On Wednesday, the Kansas Senate gave initial approval to a bill that would allow any Kansas gun owner to carry a concealed firearm in public without a permit.
The so-called constitutional carry bill would eliminate background checks and training classes presently required for a concealed-carry permit, and would make Kansas only the sixth state to authorize a law allowing its citizens to forego the licensing process.
Senate Bill 45, introduced last month by Majority Leader Terry Bruce, cleared the Senate Committee on Federal and State Affairs last week and is scheduled for final passage in the Senate today.
“It’s our belief [that this bill] will lead to more protection of individuals,” Bruce told the Wichita Eagle last month. “Most incidents, I believe, they resolve themselves with the gun being brandished. I don’t think that it’s necessarily going to elevate shootings.”
Many in law enforcement beg to differ. In Iola, Lt. Steve Womack agrees with many of his colleagues who fear that the continued debasement of state gun regulations will not only make police patrol harder, but will present a greater danger to the average citizens his officers are charged with protecting.
“The main reason I’m against this,” said Womack, “is training. If you can just carry a gun concealed without a permit, people who don’t even know how to shoot a gun are going to be carrying them. At least now, if they have a permit, you know they’ve gone through the process of a background check, and you can figure on these people having some training.”
Open-carry without a permit is already legal in Kansas, as of last year. The pending bill seeks to extend the same right to concealed-carriers.
“If it is perfectly legal to carry a firearm out in the open, then what is so sinister about a weapon you can’t see?” Sen. Greg Smith told the Register on Tuesday. Smith recalled seeing a customer openly carrying a gun during a recent outing to his local Overland Park Sam’s Club.
Smith is one of the bill’s 26 co-sponsors. The measure needs only 21 votes to move to a vote in the House.
Given the Republican majorities, the bill will likely pass through both houses with little friction, before clearing the governor’s desk.
Sen. Forrest Knox, who supplied written testimony to the committee in support of the constitutional carry bill, told the Register on Monday that, while he is sympathetic to the wariness expressed by some law enforcement officials, “it is the duty of elected officials to trust law-abiding citizens.

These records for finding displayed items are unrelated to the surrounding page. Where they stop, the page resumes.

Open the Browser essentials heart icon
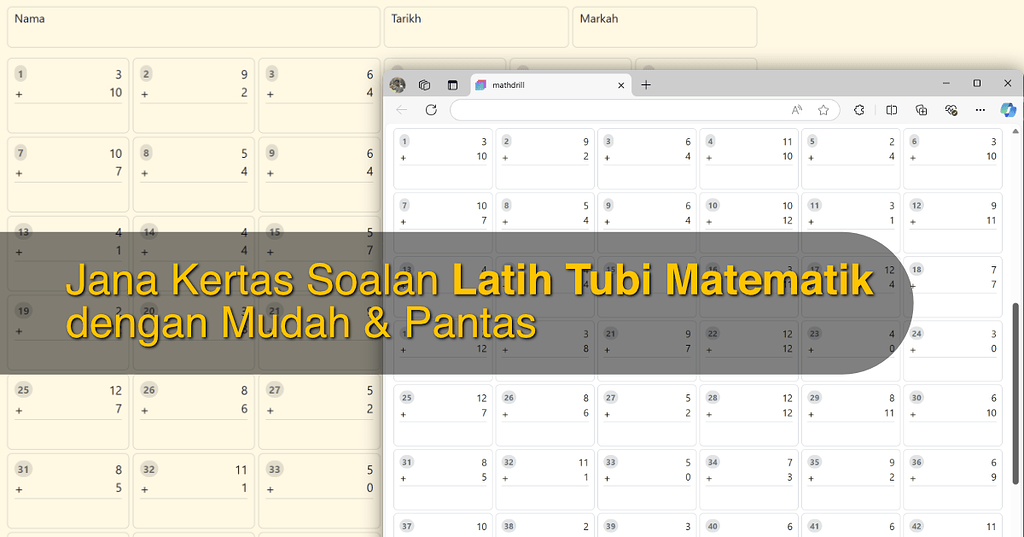 tap(951, 110)
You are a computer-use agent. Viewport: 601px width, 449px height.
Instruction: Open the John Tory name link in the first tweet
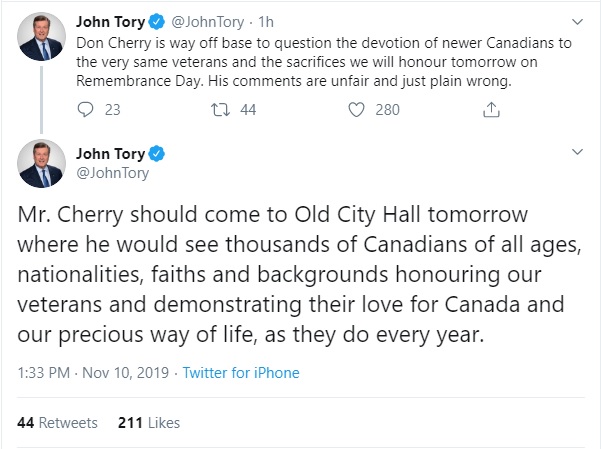pyautogui.click(x=110, y=20)
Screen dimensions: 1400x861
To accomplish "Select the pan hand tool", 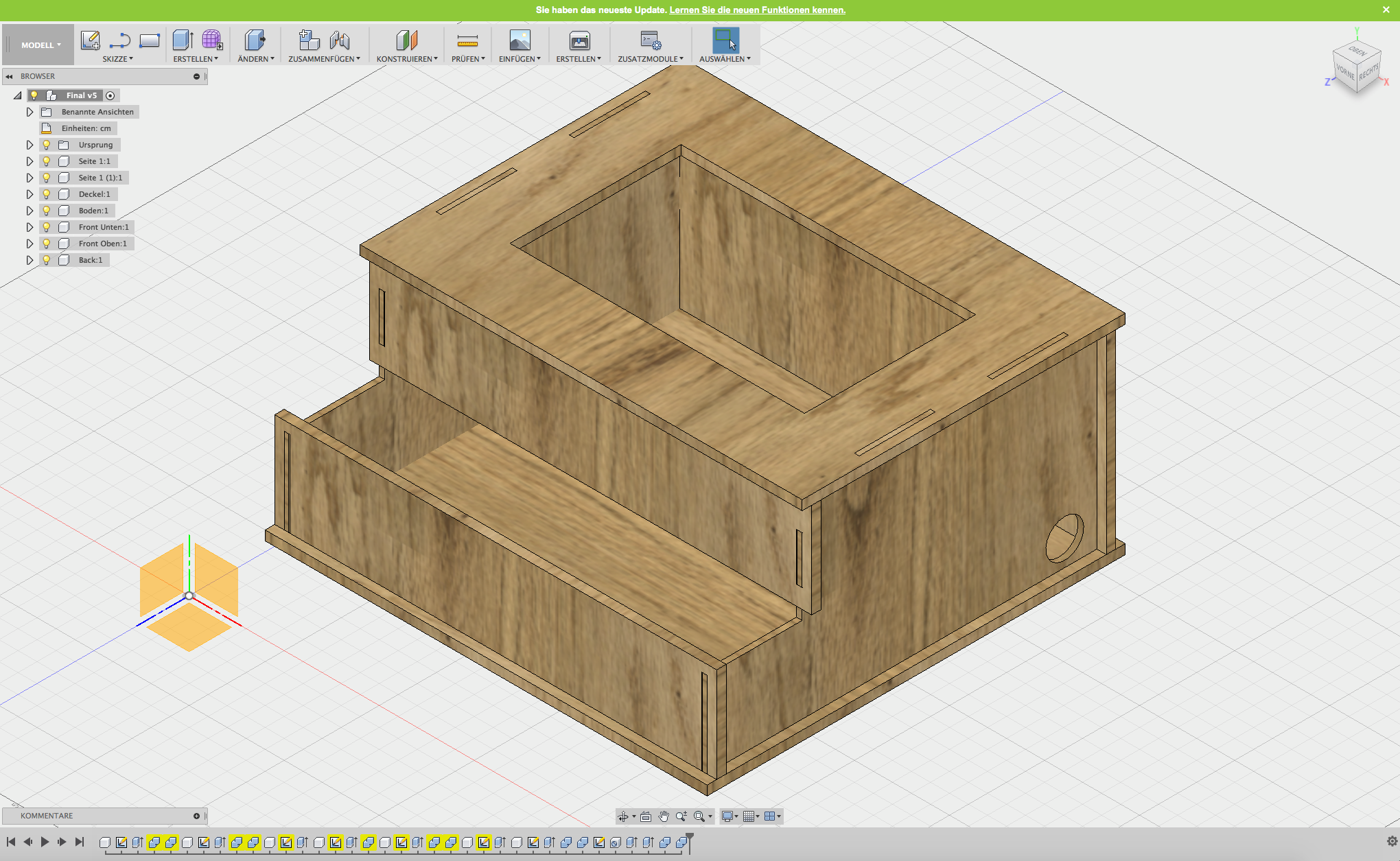I will click(664, 816).
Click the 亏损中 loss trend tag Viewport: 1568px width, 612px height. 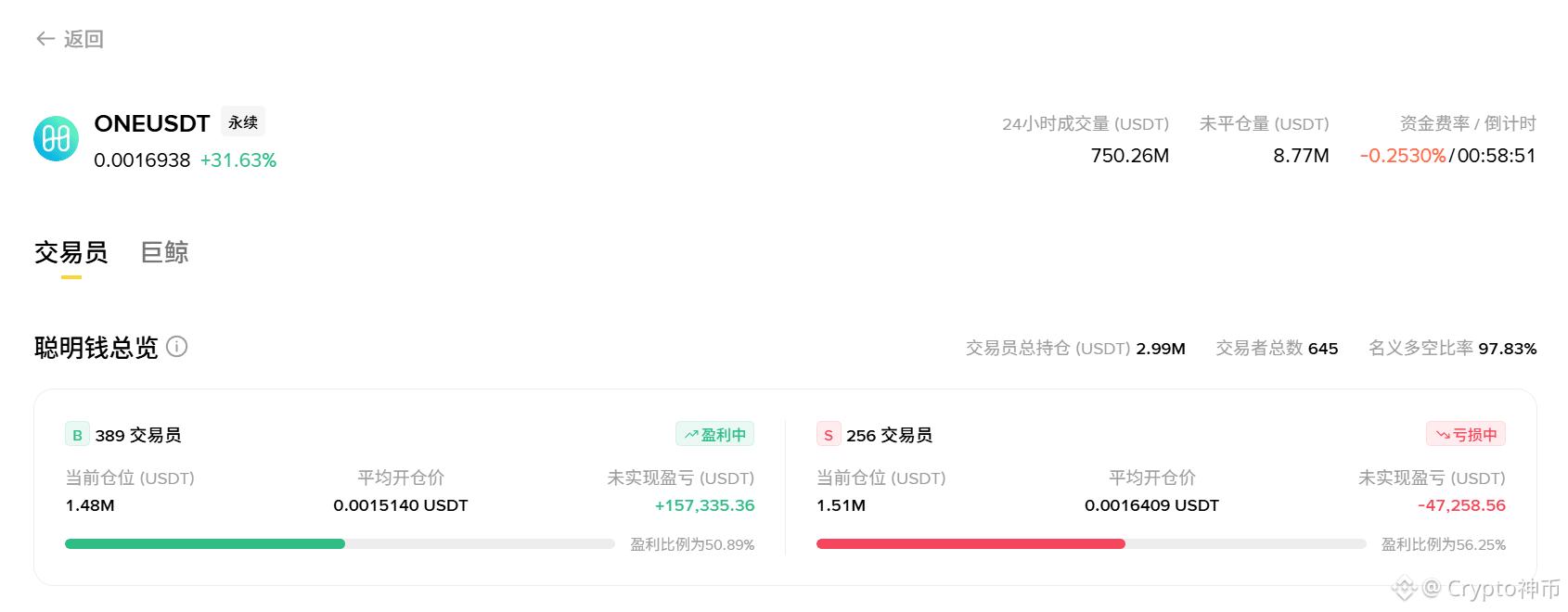point(1466,434)

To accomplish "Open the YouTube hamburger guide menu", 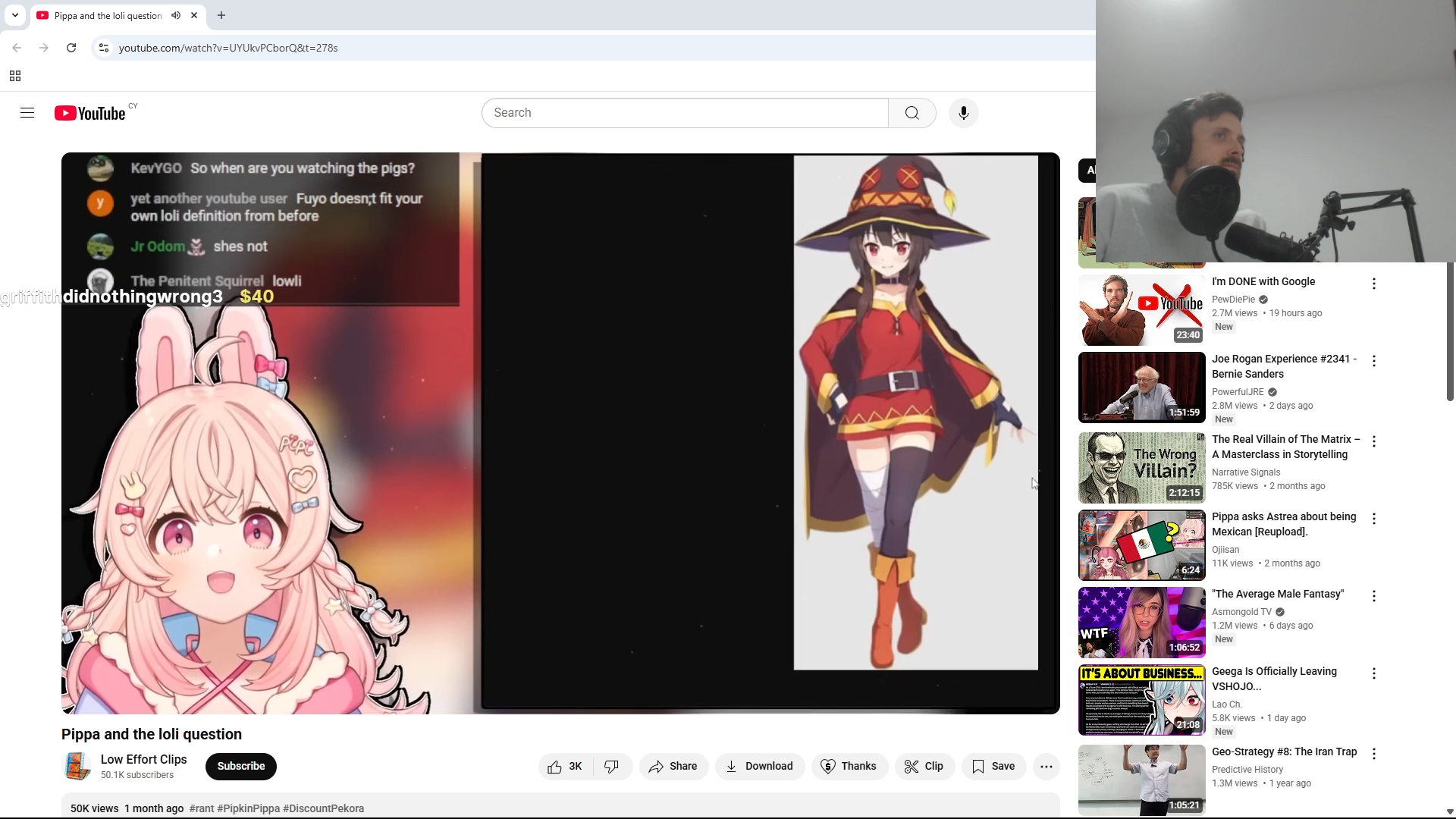I will click(x=27, y=113).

“If you’re going to carry a gun, the average Kansan doesn’t carry it lightly.” The “gravity” of owning a personal firearm, Knox believes, will impress itself upon that individual to such an extent that he or she will seek out the proper training without having to be compelled by the state.
Womack, though, has the opposite concern — that having a gun on a person’s hip, rather than humbling its owner with its mortal capabilities, will instead make that person feel twice his size, and lure him, potentially, into taking outsized risks.
“When I started out almost 37 years ago,” said Womack, “we had at that time, I think, 10 bars in Iola. We were called to fights there all the time, fistfights. Today, if we had people fighting in there, they’d be pulling out guns. I’m bigger than you are, that kind of thing.”
It isn’t only law enforcement that stands in opposition to the legislation. A supplemental note from the Feb. 12 hearing records testimony presented against the bill by representatives from the Kansas Chapter of the Brady Campaign to Prevent Gun Violence and Kansas Grandmothers Against Gun Violence, as well as written testimony from a representative of the City of Overland Park, Sen. Smith’s home district.
Prior to the hearing, the Kansas Chapter of Moms Demand Action — an organization formed in the wake of the massacre at Sandy Hook Elementary — released this statement: “As Kansans and parents, we are terribly concerned about dismantling Kansas’s concealed carry licensing system…. [I]t’s just common sense that felons, domestic abusers, and people who haven’t been adequately trained shouldn’t be able to carry loaded guns around our children. Getting rid of this important safeguard would be a dangerous step in the wrong direction.”
According to the same supplemental, appearing alongside Sen. Bruce at the hearing, in support of the bill, were representatives from the National Rifle Association, the Kansas State Rifle Association and the National Association for Gun Rights.
The state’s budget director, Shawn Sullivan, also sent a letter to the committee chairman indicating that while “it is difficult to know what the precise effect would be on the number of concealed carry handgun initial and renewal applications…there would likely be a decline, which would reduce agency revenue.” A state concealed carry permit costs $132.50. Local governments, too, according to Sullivan, “could experience a loss in revenue due to a decline in applications.”
According to both Smith and Knox, even if the bill passes, the permit-granting system will remain in place, and Kansans wanting to travel to a neighboring state with their hidden firearm would still require a permit to do so. Neither senator anticipates measurable loss of revenue.
But that isn’t what concerns Womack. “The heck with the money. For me, it’s about safety.” Womack has been a member of the Iola Police Department since 1978. “I was the youngest officer to ever start here. I was 20 — couldn’t buy my own bullets. I’ve been here long enough to know that 90 percent of the people here in Iola would be just fine handling whatever law was passed, but there’s always going to be a small group…. And there you’re just asking for trouble.”